Dr. Rao: Well, I don’t think femoral is going to go away, and it shouldn’t. We are doing things in the cath lab today that I just couldn’t imagine when I was in training. Specifically, transcatheter procedures for valves are going to continue to evolve, and some of those procedures are just going to require large-bore access. Femoral is not going away.

Where is radial going to end up? I’m not really sure. I have to admit that I’m surprised that it’s gotten this far, maybe it will end up at 50%. Maybe we will be a 50% country where coronary cases are predominantly being done by radial access for the straightforward procedures, and we’ll have a small group of dedicated radial operators who are using radial even for complicated procedures like chronic total occlusions and left veins.

As catheter-based therapies evolve well beyond the vascular space and into the structural space, good femoral technique is going to continue to be important.

Dr. Sanborn: As we continue to see closure devices, as well as the pharmacology evolve, we are going to see improved results with femoral access.

Dr. Rao: It all adds up to good news for our patients because as people continue to pay attention to cath lab fundamentals, that can only result in good things.

How do current approaches to PCI anticoagulation influence outcomes of femoral versus radial access?

Dr. Sanborn: I think we are seeing more use of bivalirudin and less use of glycoprotein IIb/IIIa inhibitor based on some of the recent large-scale trials, such as ACUITY and HORIZONS-AMI. With that, there are fewer bleeding complications with the femoral approach. It could be very close to the rate seen with the radial approach.

Dr. Rao: The interaction between pharmacology and radial access is yet unknown. We recently saw the presentation of the HEAT PPCI trial, which generated a lot of controversy. It’s a primary PCI trial in ST-elevation myocardial infarction with 85% radial use and no difference in bleeding between bivalirudin and a heparin-alone strategy. Maybe it’s because of the high rate of radial usage that the bleeding difference between the two pharmacological strategies was neutralized.

There are several ongoing trials that will try and address this interaction between the access sites and pharmacology. We have some observational data, of course; for example, the EASY B2B trial, another primary PCI trial, which is all radial and comparing heparin alone versus bivalirudin. There is also the MATRIX trial, which is a huge study with 10,200 patients who have acute coronary syndromes, both with and without ST elevation and randomized to radial versus femoral access, heparin ± glycoprotein IIb/IIIa inhibitor versus bivalirudin.
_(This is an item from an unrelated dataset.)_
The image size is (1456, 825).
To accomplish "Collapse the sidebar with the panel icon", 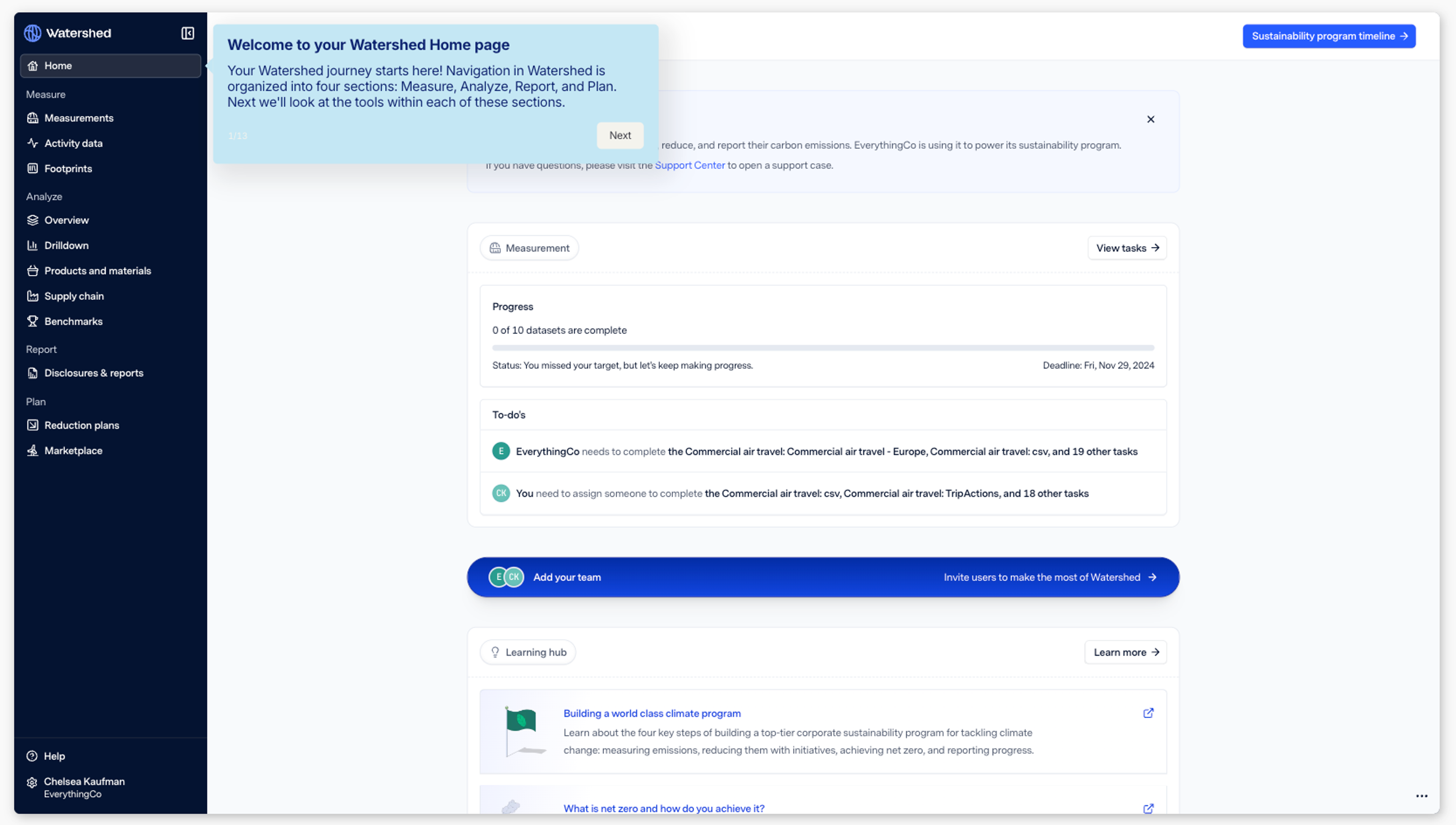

We’re going to see a lot more data on this particular question in the next few years. I think we’re going to end up with, or at least I hope we end up with, a series of strategies that we can pick and choose from and tailor to the clinical setting for the patient who is in front of us. Because, at the end of the day, it’s really about what you decide to do at the bedside and what you’re good at doing to make sure that you get the best outcomes.
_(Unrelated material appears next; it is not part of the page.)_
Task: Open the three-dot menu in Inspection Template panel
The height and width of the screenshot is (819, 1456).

Dr. Sanborn: Your comment about the use of bivalirudin in the radial approach is important because bivalirudin probably has the biggest impact compared to heparin plus glycoprotein IIb/IIIa inhibitor when you are using the femoral approach; there is less of an impact with the radial approach.

What take-home points would you like to impart to our readers?

Dr. Sanborn: Operators should be experienced in both approaches because both are going to be necessary in the future. As Dr. Rao said, the femoral approach is not going away. Also, stay on top of the pharmacology with PCI and which pharmacologic agents are best for which approach.

Dr. Rao: The other important message for people who work in the cath lab is to never fall into the trap of digging your heels in with one strategy because things continue to change and devices evolve, approaches evolve, and pharmacology evolves. Look at the literature with an objective eye and decide what’s best. That may be different from what you’re doing now, and we’ve got to get comfortable with that approach because this is a field that’s rapidly changing and we’ve got to keep up.

Dr. Sanborn: I tell my fellows that cardiology changes about every 6 months.

Dr. Rao: That’s right, and that’s why I think most of us do it, because we like that; it keeps things exciting.